理事官は、受審人(刑事裁判の被告に相当)である砂利運搬船“第5栄政丸(496総トン)”の船長に対し業務停止2カ月を、また、同じくケミカルタンカー“オーシャンフェニックス(2,948総トン)”の船長及び二等航海士に対し業務停止1カ月及び1カ月15日を求めました。

なお、理事官は指定海難関係人(同じく、刑事裁判の被告に相当)の“栄政丸”の所有会社“E海運(姫路市)”と、“オーシャンフェニックス”の所有会社“D社(東京都)”について、「速やかな(再発防止)対策を講じている。」として、“勧告”の必要がなくなった述べました。

たびたび申し上げたとおり、私は今回の海難審判における指定海難関係人、“オーシャンフェニックス”を運航するD社に請われ、同社が立ち上げた事故調査委員会に外部専門家として参加、事故原因の究明及び再発防止対策について指導・助言を行なってきました。

今回の海難審判の結審に際し、理事官から、「速やかな(再発防止)対策を講じている。」と評価され、“勧告”の対象外とする旨の意見を受けたことに対し、当事者として心から感謝しています。

しかし、安心はしていません。過去にも理事官が「再発防止対策を講じている。」と評価し、“勧告”の対象外とする旨の意見を述べたにもかかわらず、裁決でひっくり返された、苦い経験があるからです。

本ブログの愛読者の方はご存知のとおり、私は首都圏を大規模停電のパニックに陥れた、クレーン船による旧江戸川での送電線損傷事故(一昨年8月発生)に深く関わってきました。

すなわち、本事故を受けた、クレーン船業界団体による安全確保特別委員会に参画し、再発防止のための業界指針の策定に全力を注ぎました。

また、事故を起こしたM建設が事故後に行なった再発防止対策を第三者の立場で検証・評価し、業界指針が求める内容をさらに上回る、厳格な基準に改編するお手伝いをしました。こうした一連の状況を海難審判の場で証言しました。

結審にあたり、理事官からは「再発防止対策を講じている。」と評価され、“勧告”の対象外とする旨の意見を頂いたのでした。

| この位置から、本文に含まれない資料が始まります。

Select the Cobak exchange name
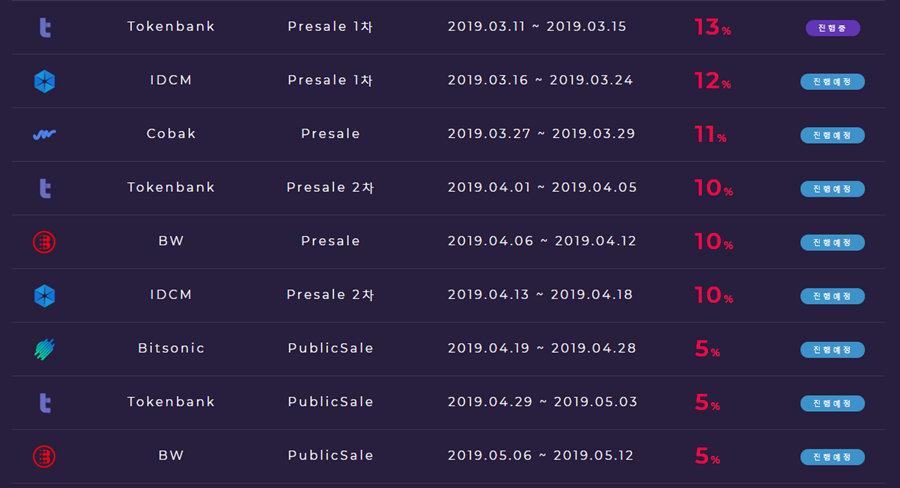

いわば、刑事裁判で検察が裁判官に対し、「その後、この会社はよくやったので、会社としての責任は免除してやってください。」と述べたに等しいのです。画期的なことです。にもかかわらず、裁決ではひっくり返され、M建設は勧告処分を受けました。したがって、裁決まで安心はできません。

なお、今回の明石海峡の衝突事での海難により、油を船内に残したまま沈没した“ゴールドリーダー”に関し、一昨日(9月19日)、井戸兵庫県知事は、年内に予定していた油の抜き取り作業を来年に延期する旨を発表したそうです。

兵庫県は、“ゴールドリーダー”からの油抜き取りの事前調査をすでに終え、10月以降、作業に着手する予定でした。沈没現場は水深が深く、潮流が早いため、有人潜水作業は無理です。唯一、海上からの遠隔操作で船体に穴を開け、抜き取りを行う特殊なロボット(ROLS/フラモ社)による作業が選択肢となります。

しかし、実動可能なROLSは世界に1台しかありません。現在、台湾での作業に使用されているため、年内の抜き取りを断念したと伝えられています。

ありゃありゃ、思い出しました。台湾でのケミカルタンカーからのベンゼン抜き取り作業に関し、かなり前ですが、行政院からの助言要請を受け、ROLSを利用した抜き取りを、選択肢の一つとして提案したのは、何を隠そう私でした。

とっくに終わったと思っていたのに、意外と台湾での作業が長引いたのですね。